Image segmentation of tumor from surrounding tissue is an important tool function and serves as a first step in determining treatment planning regimens in oncology and many quantitative measurements of tumor status. Several QIN teams are developing segmentation tools for various applications. One such tool developed at Columbia University (New York, NY) performs image segmentation on solid tumors and has been shown in lung, liver, and lymph nodes as a semiautomatic software tool. The segmentation of magnetic resonance imaging (MRI) and/or computed tomography (CT) images across multiple slices yields quantitative information on tumor volume (31–33) and has been used in several clinical trials. This tool can be integrated into diagnostics, radiation-treatment planning, and tumor response assessment on commercial workstations.
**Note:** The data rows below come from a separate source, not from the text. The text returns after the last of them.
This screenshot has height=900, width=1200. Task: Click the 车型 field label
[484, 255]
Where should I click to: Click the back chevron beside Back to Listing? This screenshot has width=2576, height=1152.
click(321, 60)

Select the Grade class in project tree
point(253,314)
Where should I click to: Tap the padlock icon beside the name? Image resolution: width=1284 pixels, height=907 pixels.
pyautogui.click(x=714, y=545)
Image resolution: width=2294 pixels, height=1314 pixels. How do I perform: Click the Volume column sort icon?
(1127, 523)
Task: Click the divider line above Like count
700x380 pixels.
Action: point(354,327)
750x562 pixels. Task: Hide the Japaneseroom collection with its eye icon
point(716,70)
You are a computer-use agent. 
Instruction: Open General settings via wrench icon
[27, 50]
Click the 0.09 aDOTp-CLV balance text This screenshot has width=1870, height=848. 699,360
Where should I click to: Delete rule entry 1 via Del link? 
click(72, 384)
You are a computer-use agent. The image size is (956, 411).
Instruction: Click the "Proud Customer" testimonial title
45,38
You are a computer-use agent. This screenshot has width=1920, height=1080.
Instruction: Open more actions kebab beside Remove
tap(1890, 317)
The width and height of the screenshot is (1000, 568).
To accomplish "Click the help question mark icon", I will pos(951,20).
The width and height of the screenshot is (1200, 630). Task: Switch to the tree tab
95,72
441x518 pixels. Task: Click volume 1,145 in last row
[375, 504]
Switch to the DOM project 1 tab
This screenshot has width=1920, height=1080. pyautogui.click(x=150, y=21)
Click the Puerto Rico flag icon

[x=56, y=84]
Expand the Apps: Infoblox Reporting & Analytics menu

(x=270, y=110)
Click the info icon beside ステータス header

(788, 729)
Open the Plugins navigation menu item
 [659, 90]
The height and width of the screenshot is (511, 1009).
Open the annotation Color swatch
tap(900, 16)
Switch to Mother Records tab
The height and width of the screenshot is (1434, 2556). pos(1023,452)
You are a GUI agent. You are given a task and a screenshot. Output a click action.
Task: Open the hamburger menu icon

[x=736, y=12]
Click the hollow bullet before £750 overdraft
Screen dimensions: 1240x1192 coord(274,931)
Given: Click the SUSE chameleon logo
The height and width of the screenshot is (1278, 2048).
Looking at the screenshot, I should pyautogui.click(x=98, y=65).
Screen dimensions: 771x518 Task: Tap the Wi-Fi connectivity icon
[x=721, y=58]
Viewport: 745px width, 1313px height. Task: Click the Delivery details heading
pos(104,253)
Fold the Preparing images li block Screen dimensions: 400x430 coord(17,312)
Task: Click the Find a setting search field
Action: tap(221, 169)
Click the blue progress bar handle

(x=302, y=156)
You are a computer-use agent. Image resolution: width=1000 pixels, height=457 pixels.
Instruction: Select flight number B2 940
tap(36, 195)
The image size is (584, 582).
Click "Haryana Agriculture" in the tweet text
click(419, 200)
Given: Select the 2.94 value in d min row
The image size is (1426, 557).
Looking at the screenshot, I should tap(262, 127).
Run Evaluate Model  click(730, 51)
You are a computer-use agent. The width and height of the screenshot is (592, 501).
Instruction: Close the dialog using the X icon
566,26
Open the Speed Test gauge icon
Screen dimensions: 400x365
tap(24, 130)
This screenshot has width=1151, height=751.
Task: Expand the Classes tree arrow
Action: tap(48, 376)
Volumetric measurement of breast cancer tumors using dynamic contrast-enhanced MRI has been developed by the QIN team at the University of California at San Francisco (San Francisco, CA). The tool is an image processing and analysis package based on dynamic contrast-enhanced MRI contrast kinetics and has been approved on a commercial platform. It has proven useful in clinical trials performed by several groups in the NCI clinical trials network (34, 35). In addition to the analysis of algorithm performance, the validation of a breast phantom design has been reported (36). Features of the software package include image reconstruction, image registration, segmentation, and viewer/visualization. A commercial version is being used in ∼20 I-SPY clinical sites.
Auto-PERCIST (Positron Emission Tomography [PET] Response Criteria in Solid Tumors) is a software package for PET imaging and can provide clinical decision support through image segmentation, viewer/visualization, and response assessment. Similar to RECIST, the PERCIST package focuses on analyzing fludeoxyglucose-PET scans and evaluates if the study was performed properly from a technical standpoint. It establishes the appropriate threshold for the standardized uptake value corrected for lean body mass (SUL) evaluation of the lesion at baseline. Auto-PERCIST has been used to provide clinical assessment of therapy response in multicenter evaluations both here in the United States and in Korea, and a release of Auto-PERCIST for European oncology trials is planned. Although not completely developed under the QIN program, many of the features found in Auto-PERCIST were created and validated in the QIN program by teams originally at the Johns Hopkins University (Baltimore, MD) and currently at Washington University (St. Louis, MO). This tool has been used in several multicenter clinical trials, and details of its performance can be found in several publications (37–40).
Clinical support for evaluating tumor response can come in many forms. It be the algorithm, phantom, or digital reference object for direct analysis of images, and it can also be the workspace in which the software operates. Such is the case for ePAD, a Stanford University (Palo Alto, CA) web-based image viewing and annotation platform to enable deploying QI biomarkers into clinical trial workflow (41). It supports applications such as data collection, data mining, image annotation, image metadata archiving, and response assessment. This publicly available platform predates QIN, but many of the current quantitative functionalities of ePAD have been installed and validated under QIN support.
The list of benchmarked tools in QIN is growing. Constant updates are being made to the catalog as new QIN teams enter the network and existing teams progress in their development and validation of their QI tools in support of clinical trials (42, 43). This issue of Tomography highlights several QI tools and studies in the QIN. As the network moves forward, it has begun to focus on coordinated ways to approach clinical trial groups and interested commercial parties.